I say that because I know he won’t follow me into my basement bedroom if he thinks I need to concentrate on schoolwork. And I do need to concentrate.
But after I close the door behind me, I don’t reach for the wooden figurine I’m using for the demonstration. I open my closet and dig out the thin silver sword I keep tucked in a bag in the back.
Positioning myself at one end of the room, I focus on the forms I learned long ago and the new ones Jesse’s taught me.
I am going to make a difference to the world someday, every bit as much as Cole made a difference to my life. He just can’t know about it until I’m already on my way.
Thirteen
Elodie
Ipeer across the street at the first building in Other Elodie’s secret photos that I’ve been able to identify, thanks to reverse image search and the fraction of a sign visible at one angle. At first glance, it seems likely to give me more questions than answers.
It’s hard to imagine Other Elodie caught alive or dead at this dingy strip mall. It sits almost perfectly at the border where the increasingly scattered lucent presence—as poorer and poorer families take whatever homes they can get—gives way to purely drab neighborhoods.

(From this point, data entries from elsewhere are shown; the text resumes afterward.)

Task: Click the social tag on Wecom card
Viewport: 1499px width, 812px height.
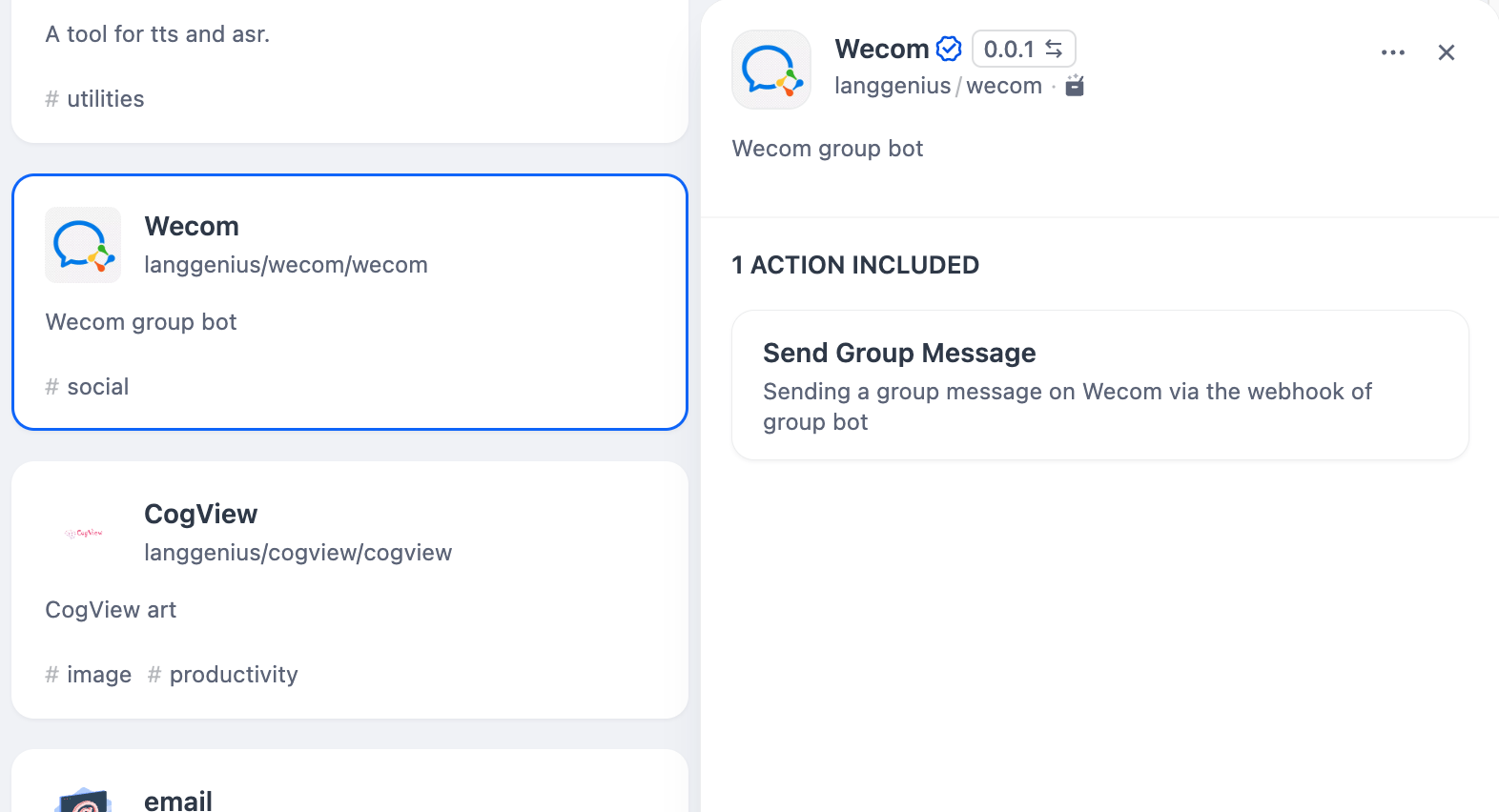Action: [88, 387]
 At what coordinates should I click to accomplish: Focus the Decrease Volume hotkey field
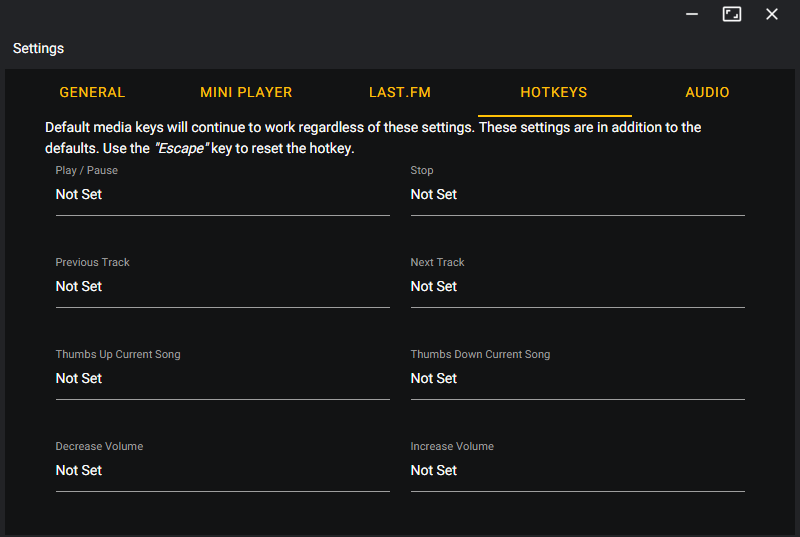click(222, 471)
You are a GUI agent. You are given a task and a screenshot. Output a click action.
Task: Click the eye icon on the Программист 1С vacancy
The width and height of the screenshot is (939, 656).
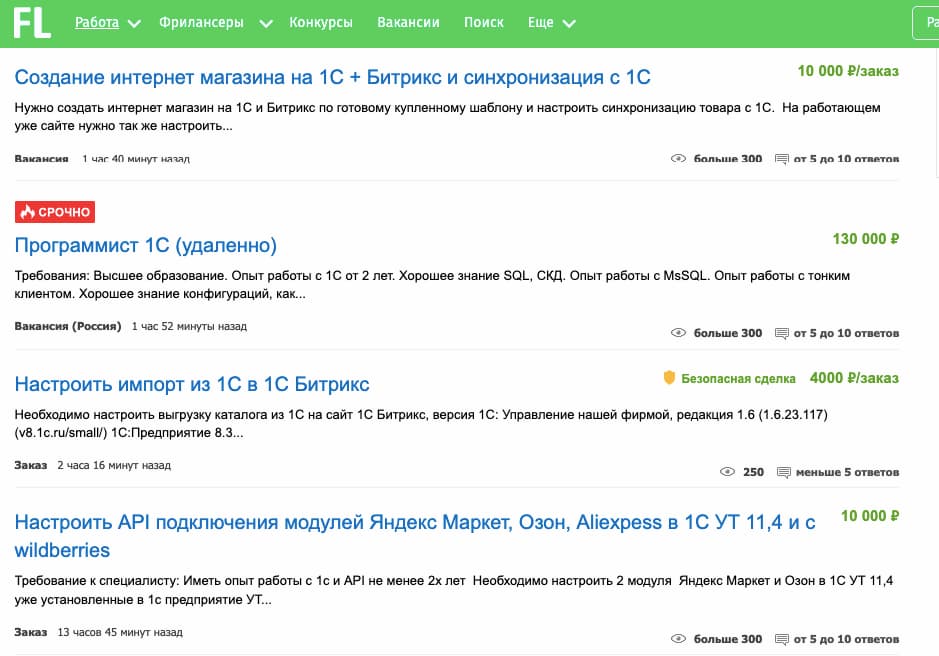[x=678, y=332]
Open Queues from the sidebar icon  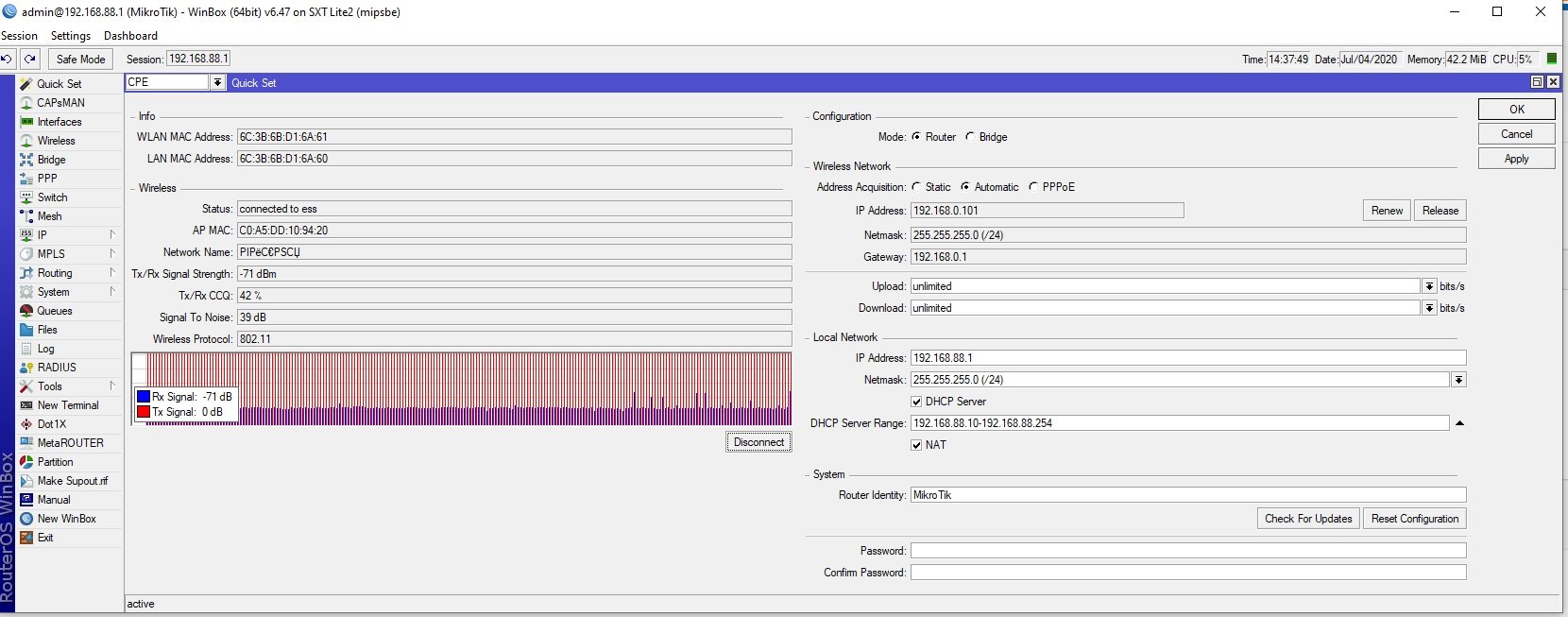coord(26,311)
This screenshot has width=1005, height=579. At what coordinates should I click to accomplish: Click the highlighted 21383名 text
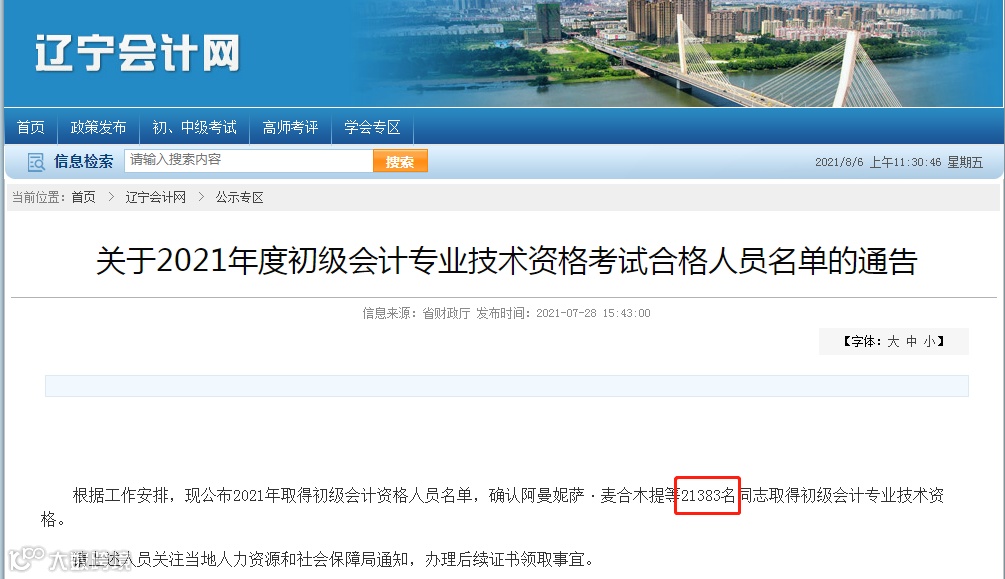coord(708,495)
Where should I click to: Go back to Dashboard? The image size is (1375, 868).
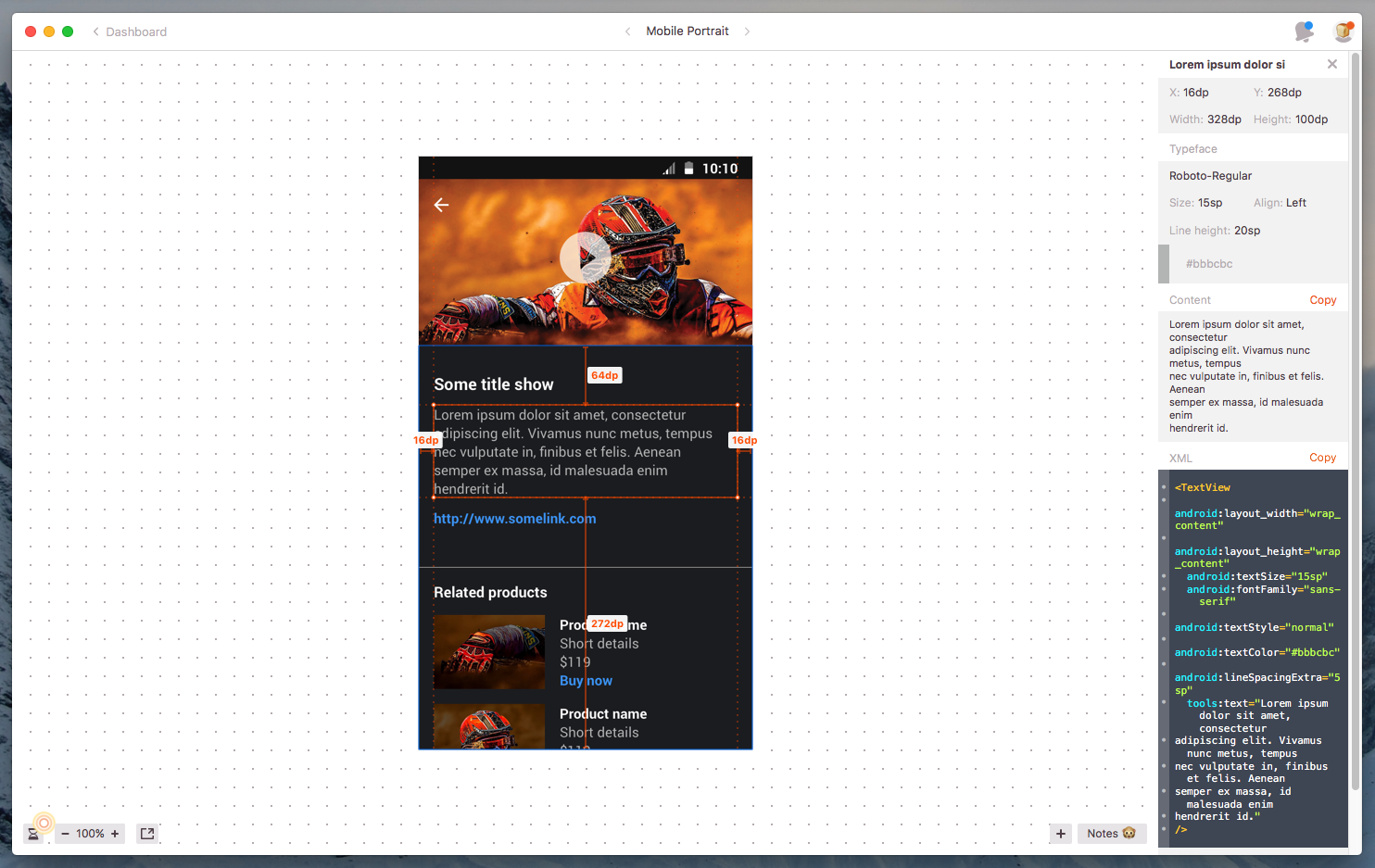pos(129,31)
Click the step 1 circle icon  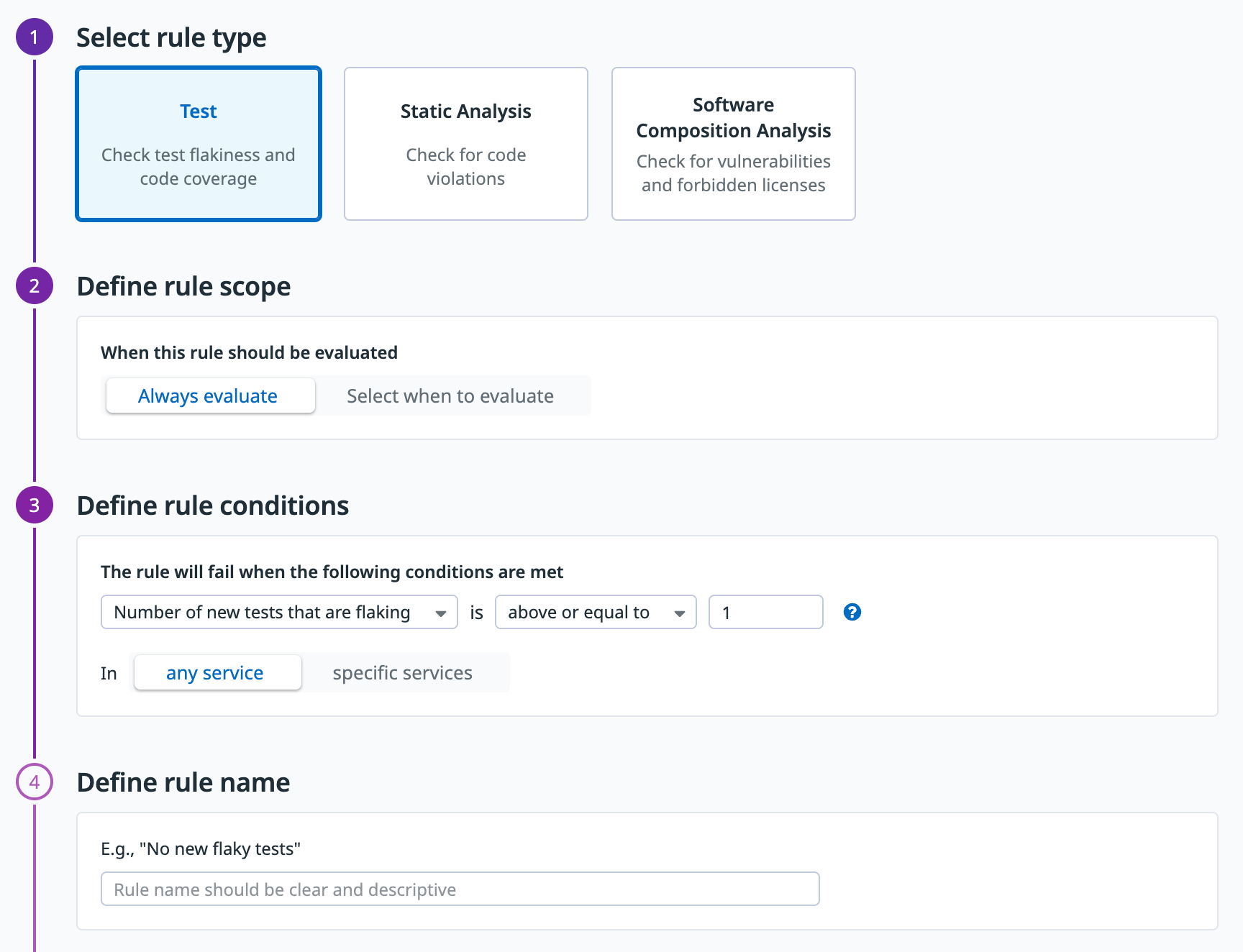coord(34,37)
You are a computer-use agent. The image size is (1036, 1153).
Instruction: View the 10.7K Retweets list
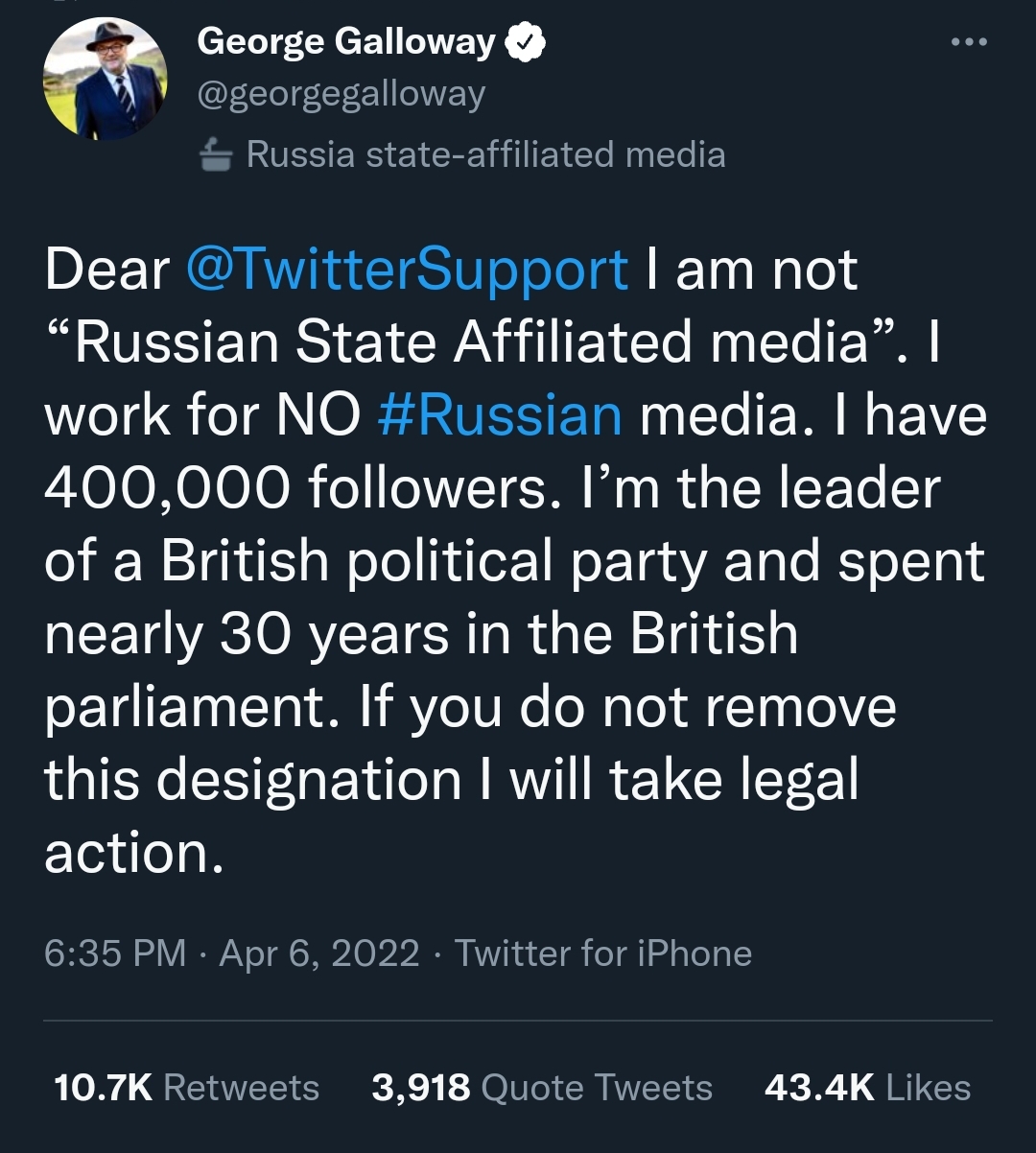[x=187, y=1088]
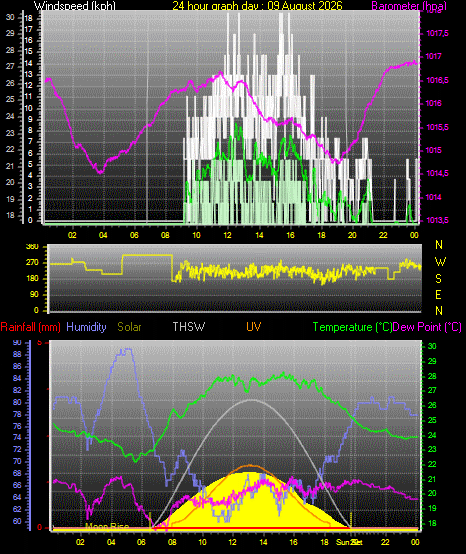
Task: Click the Windspeed (kph) axis label
Action: coord(75,5)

Not that the drab residents can tell the difference. They wander blithely in and out of the diner with its MS Paint menu plastered to the window, the discount shoe shop, the off-off-brand clothing store that looks like it’d time-traveled from the eighties, and the laundromat that might make clothes dirtierrather than cleaner. Not one shoots a glance toward the magical drug deals happening around the corner.
To be fair, it takes me about a half hour to pick up on the drug dealing myself. The guy standing by the corner of the laundromat at the end of the strip taps at his phone and periodically gazes around the parking lot as if he’s waiting for a friend. Nothing so strange about that.
What is strange is that when I meandered along the strip to take a closer look at the offerings, I picked up on a tickle of concentrated ephemera around him.
He’s wrapped in some kind of spell.
It doesn’t affect me, because he doesn’t want to repel fellow lucents who might be his customers. But I notice that whenever any of the drab pedestrians amble close to him, they veer away across the parking lot rather than making it all the way to the corner. No one parks their car around that side of the strip.
Subtle, but obvious if you know what magic looks like.
I can’t say I have any direct experience with the drug trade, magical or otherwise, but the dealer isn’t subtle about his actual business since he must assume no lucents other than his customers are likely to be hanging around here. While I watch him in surreptitious peeks over my own phone, a couple of people approach, hand over a ball of cash in exchange for a white plastic box that fits in their palm, and immediately walk away.
The second customer I follow at a discreet distance. Once she’s a few blocks away, she pops something from the box into her mouth. A dreamy smile spreads across her face.
I return to the strip mall with an unsettled squirm of my gut, but nothing about the place seems to fit with the notes I copied over from the secret tablet to Other Elodie’s phone. None of the business names match the possible initials, and none of the phrases in her personal shorthand seem to relate to them either.
I have no idea why my doppelganger took an interest in this place. From things my Salvatore told me, I know there are posher venues for the lucent upper class to satisfy their… habits.